Double Taxation Avoidance Agreements

CA Harleen Kaur – [2024] 161 taxmann.com 802 (Article)


The India Model of the Bilateral Investment Treaty encompasses principles of non-discrimination. The non-discrimination rule in Double Taxation Avoidance Agreements (DTAAs) ensures that no preferential treatment is given in taxation to residents or citizens compared to foreign individuals or entities. Most international tax treaties include clauses to prevent such discrimination. The domestic tax law of India provides that charging a higher rate of tax to a foreign company as compared to a domestic company is not to be regarded as discrimination. This article deals with non-discrimination provisions; nationality non-discrimination, permanent establishment non-discrimination, and deduction and ownership non- discrimination. It emphasizes that similar situations should not be treated differently without justification.

Non-discrimination regulations encompass principles addressing situations where the domestic laws of a country unfairly discriminate against specific groups of individuals. The fundamental goal is to promote equality, ensuring that individuals are not treated differently due to their distinct characteristics. The objective is to address issues of discrimination through fair and impartial treatment. These principles are reflected in taxation laws within tax treaties.

Understanding Non-Discrimination clause

Paragraph 1 addresses tax non-discrimination based on nationality. It asserts that discrimination based on nationality for tax purposes is prohibited, meaning individuals from one country cannot face additional taxation compared to those from the source country, provided they are in similar circumstances in the source country. Unlike other sections of the tax treaty, this paragraph focuses on the nationality of individuals rather than their residency status. Consequently, an individual may be a national of one country without being a resident there, and vice versa. Furthermore, this paragraph extends to individuals who are nationals of one country but may not be residents of either of the two countries involved.

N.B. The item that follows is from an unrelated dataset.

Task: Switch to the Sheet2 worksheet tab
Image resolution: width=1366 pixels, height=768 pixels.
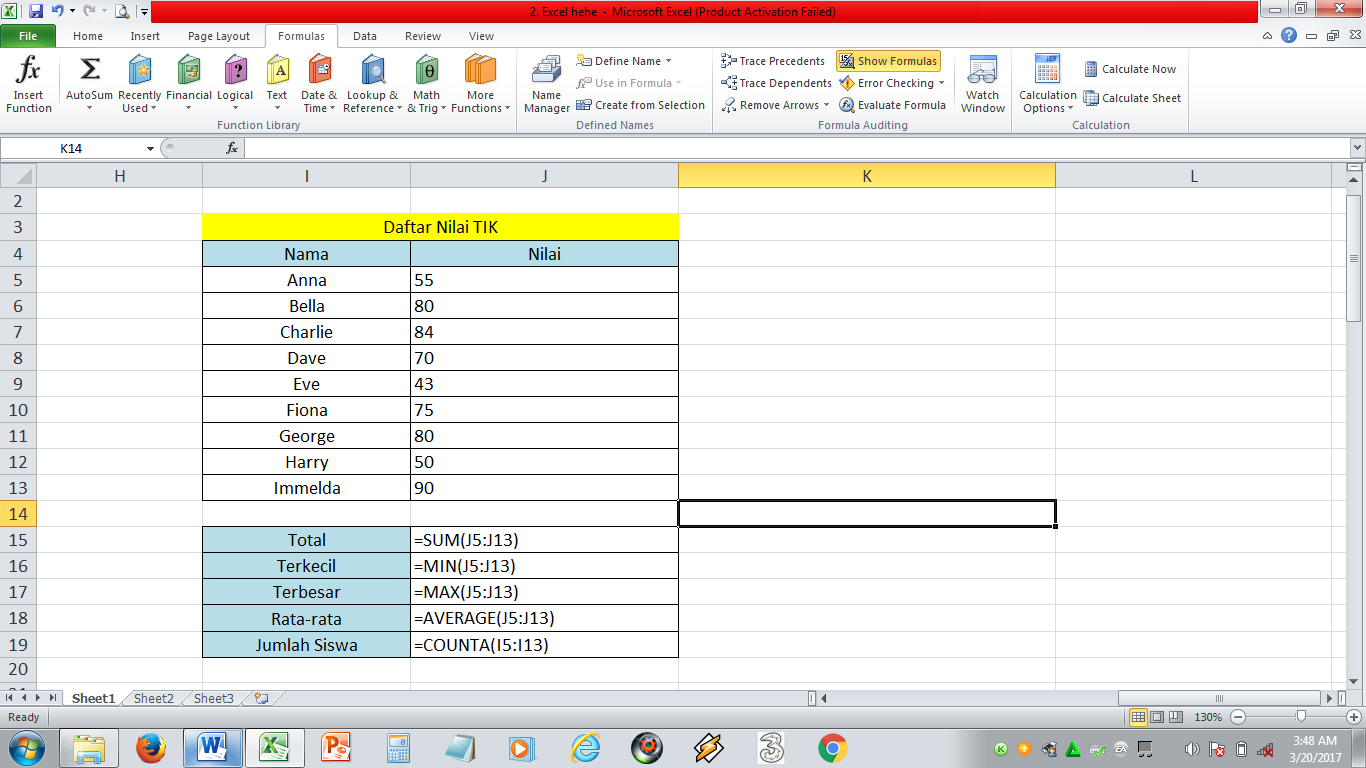Action: (x=153, y=699)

Paragraph 2 pertains to individuals who are stateless, meaning they are not recognized as nationals of either country within a specific tax treaty. This paragraph stipulates that stateless individuals should not face heavier taxation burdens compared to nationals of the relevant country. However, it emphasizes the importance of stateless individuals and comparable nationals being in similar circumstances, particularly regarding their residency status.

Paragraph 3 addresses non-discrimination in taxation concerning Permanent Establishments (PEs). It stresses that the tax imposed on a PE of a foreign enterprise within its source country should not be more favorable than the taxation applied to domestic enterprises engaging in equivalent activities. The source country has the option, but not the obligation, to provide personal tax allowances or reductions to non-resident individuals’ PEs, which it may have extended to its own residents. The paragraph does not forbid this practice.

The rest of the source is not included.